> [Task item] Find "Edit the 湘南海洋 vs 鹿岛鹿角 match" in the entries below; copy that line through the last, exactly, with no pictures.

> [Data section]
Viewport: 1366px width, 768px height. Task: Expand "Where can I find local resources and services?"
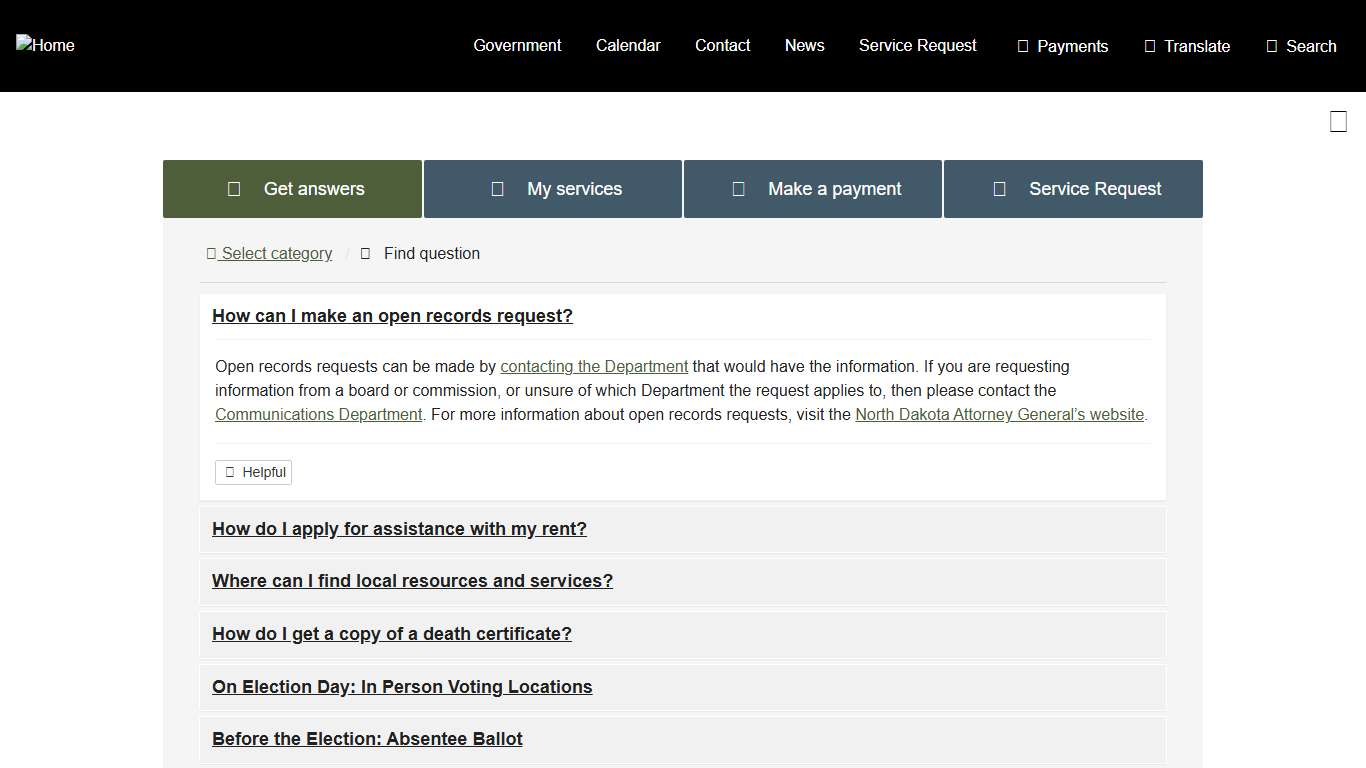click(412, 581)
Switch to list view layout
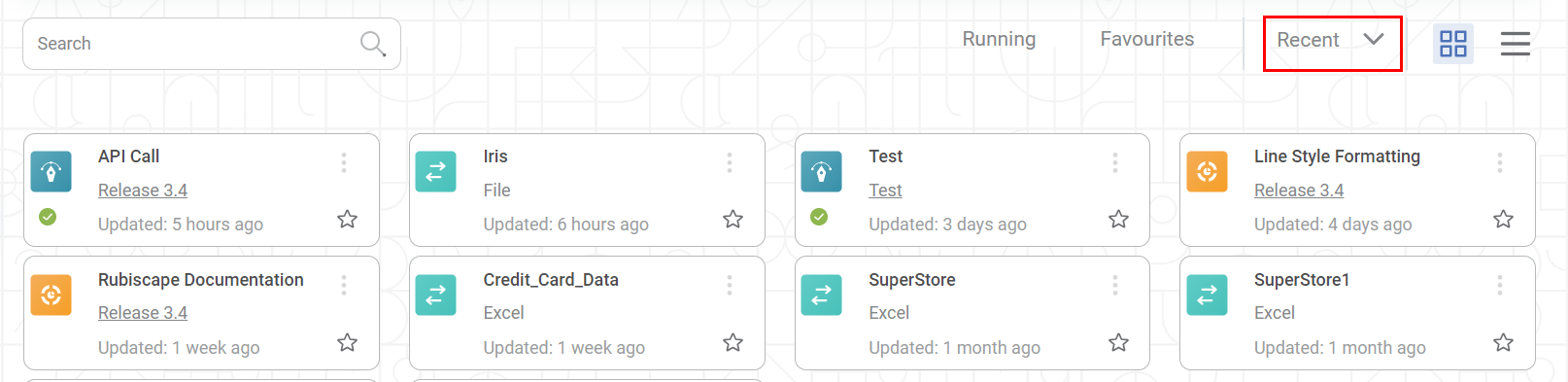Image resolution: width=1568 pixels, height=382 pixels. point(1515,44)
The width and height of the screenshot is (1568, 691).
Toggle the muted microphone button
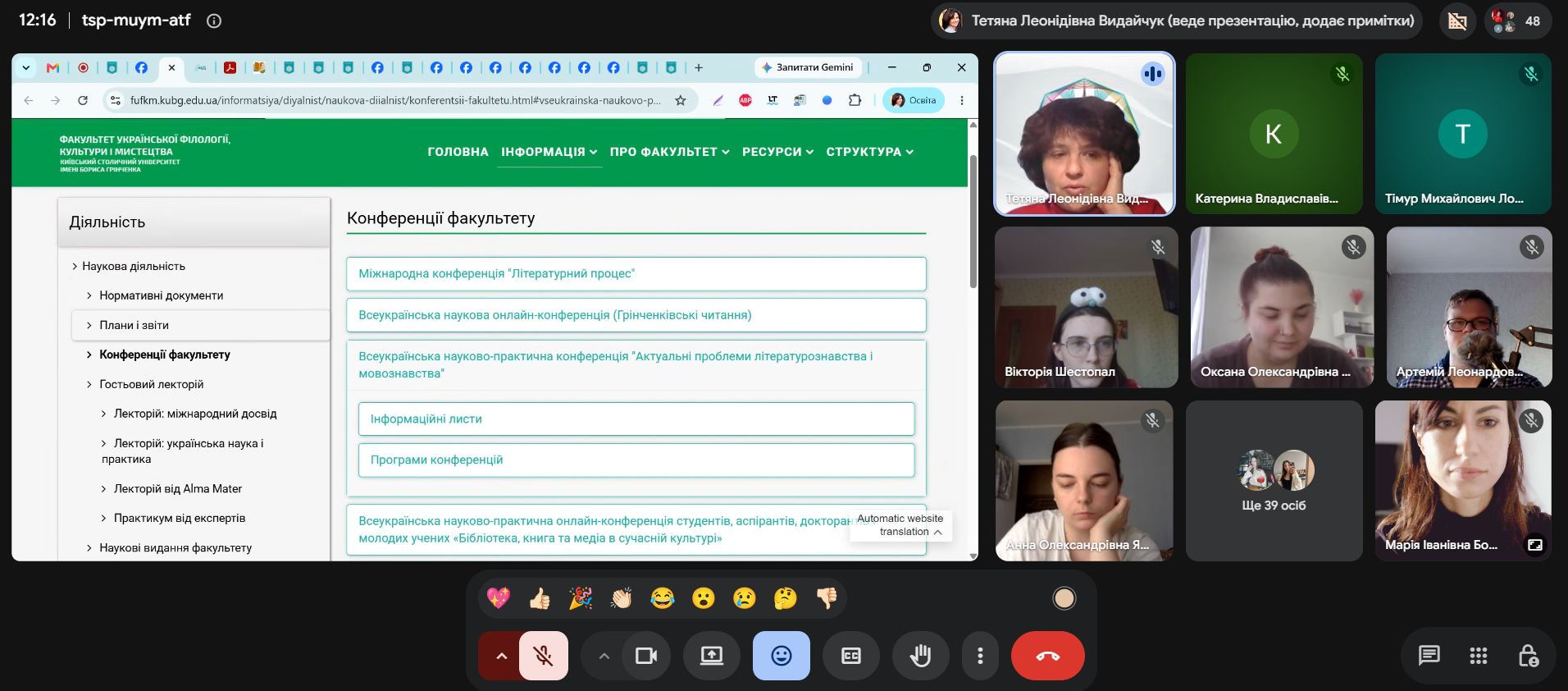(543, 656)
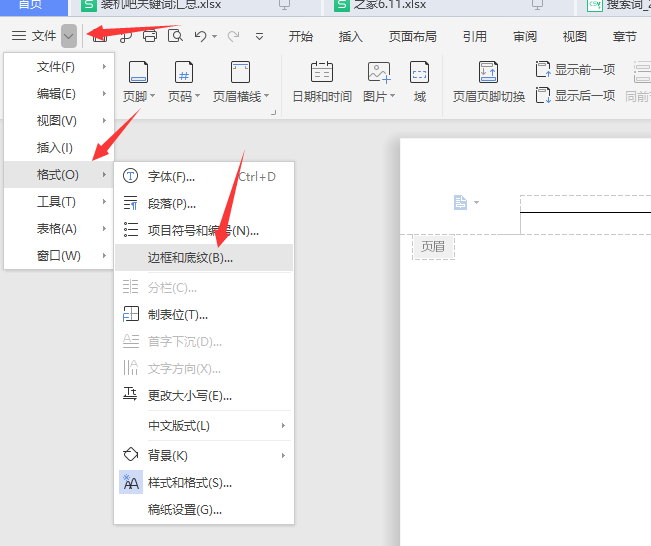Click the 页眉 header label in document
Image resolution: width=651 pixels, height=546 pixels.
click(x=433, y=246)

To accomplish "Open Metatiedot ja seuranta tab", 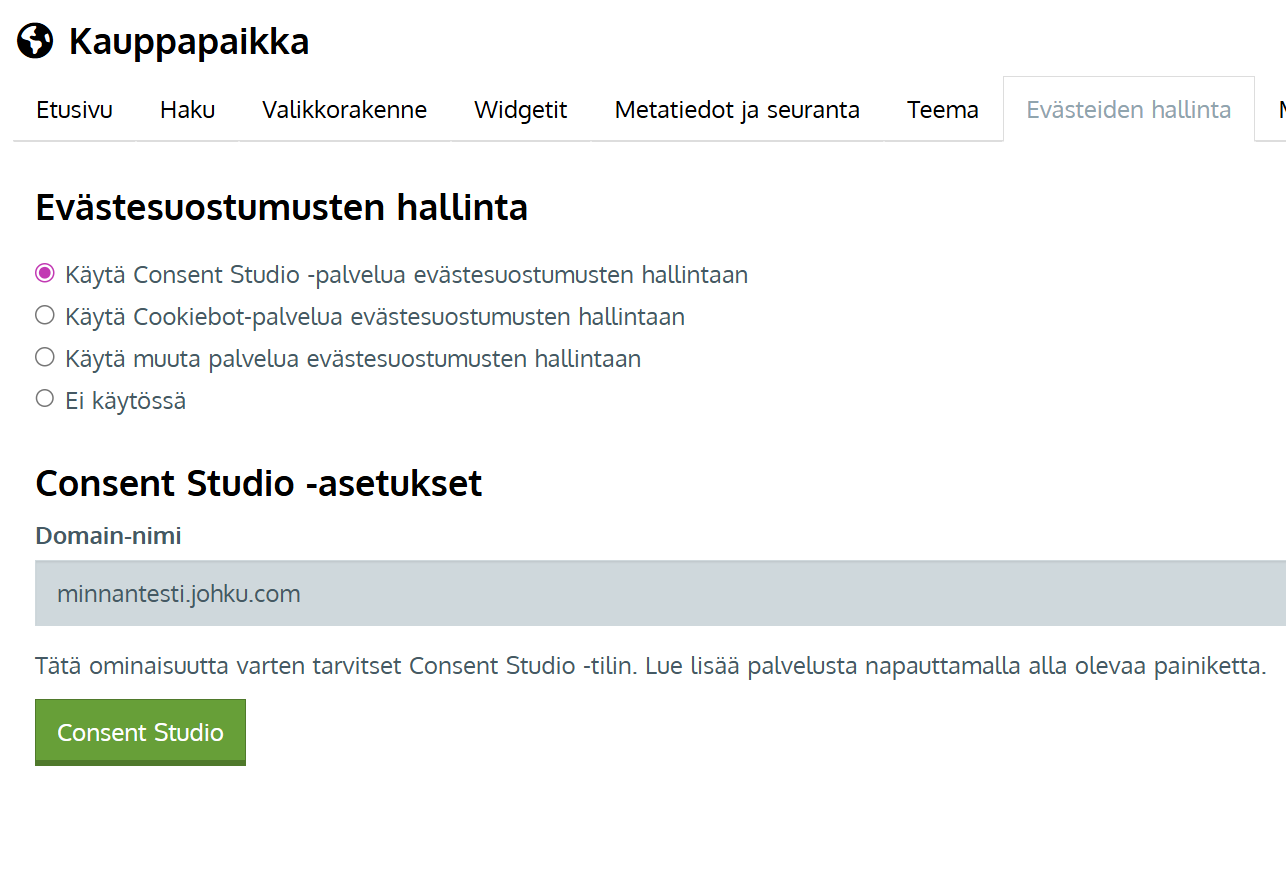I will [x=737, y=110].

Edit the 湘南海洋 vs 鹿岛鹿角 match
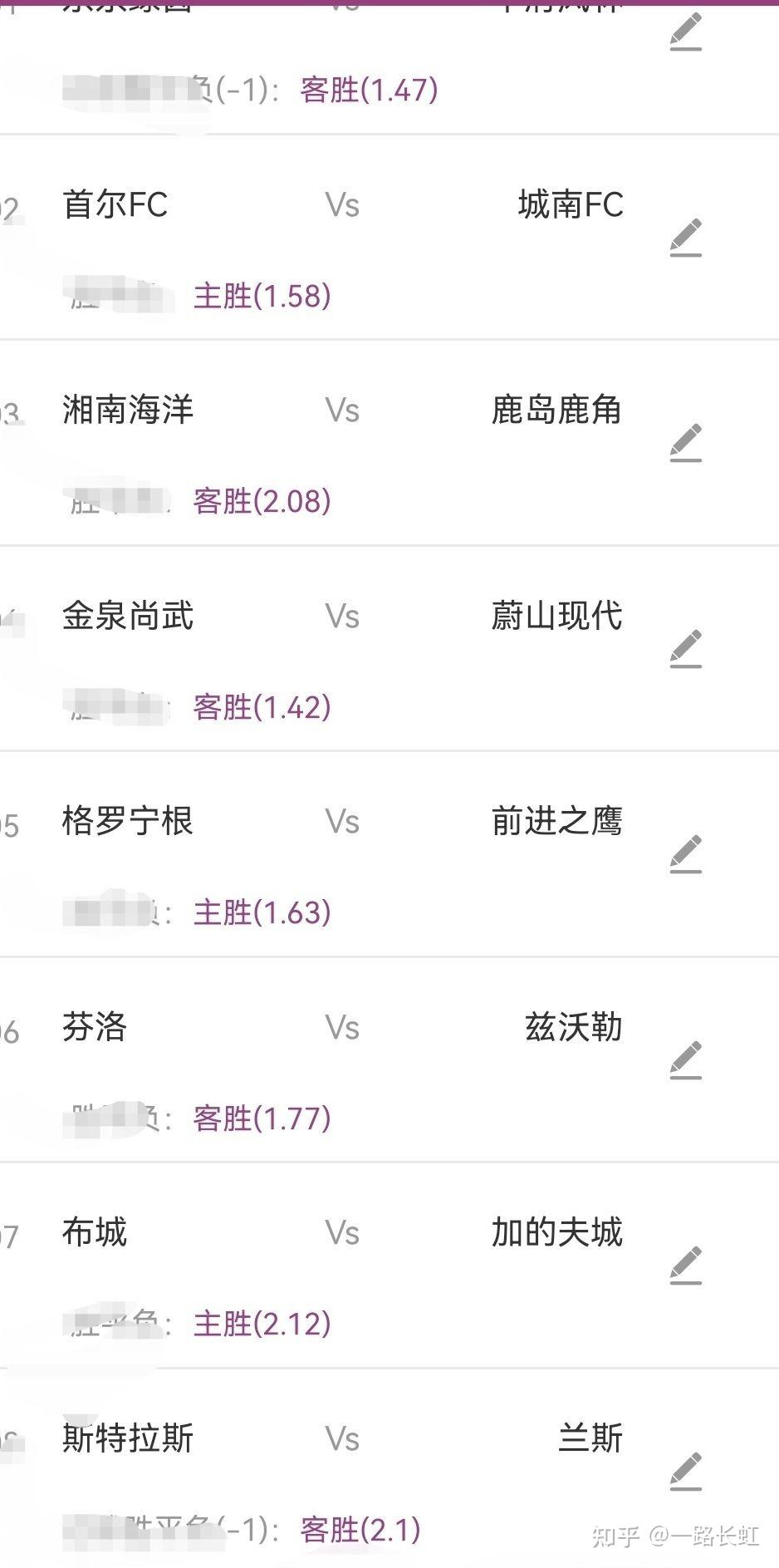(x=686, y=443)
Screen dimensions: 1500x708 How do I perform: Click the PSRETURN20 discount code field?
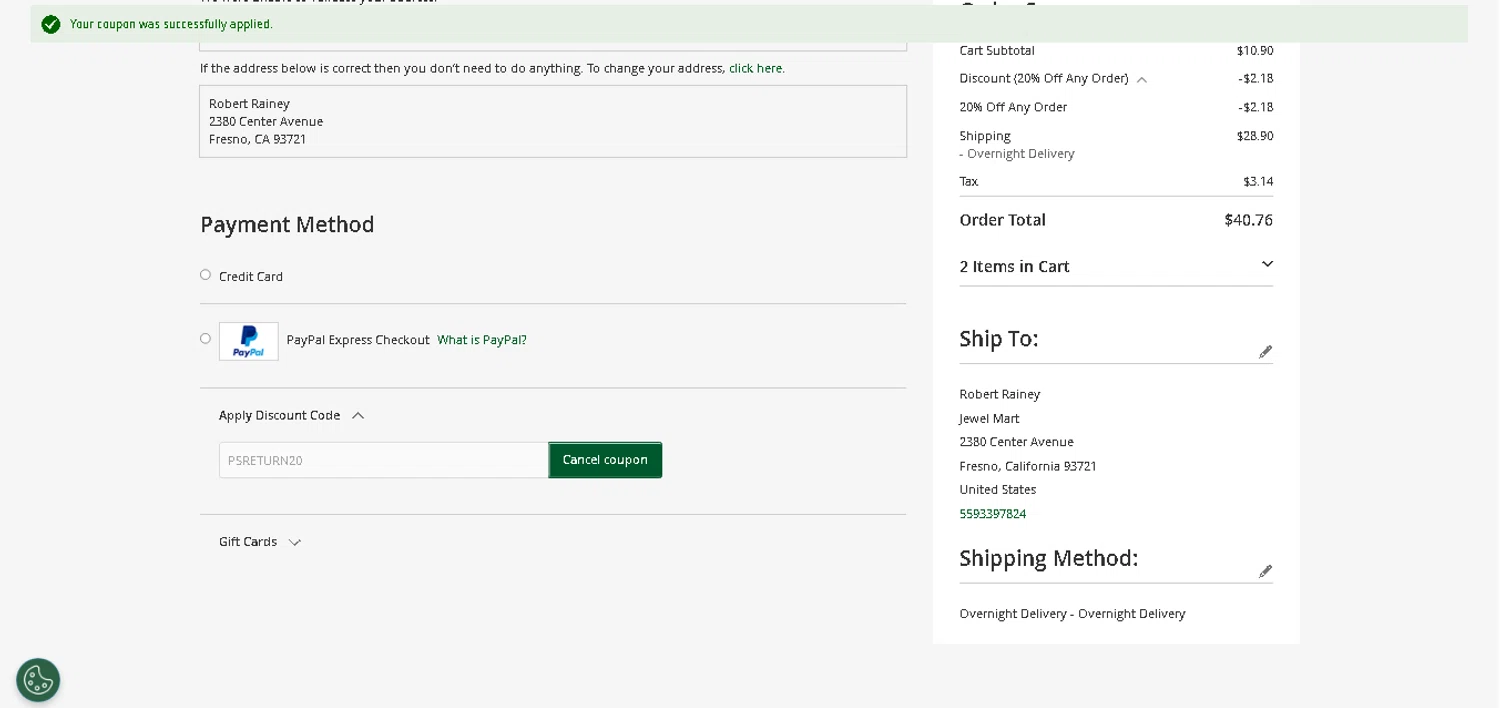383,460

> [Response for this exercise]
Edit the 湘南海洋 vs 鹿岛鹿角 match
(x=686, y=443)
Screen dimensions: 1500x708 How do I perform: Click the PSRETURN20 discount code field?
383,460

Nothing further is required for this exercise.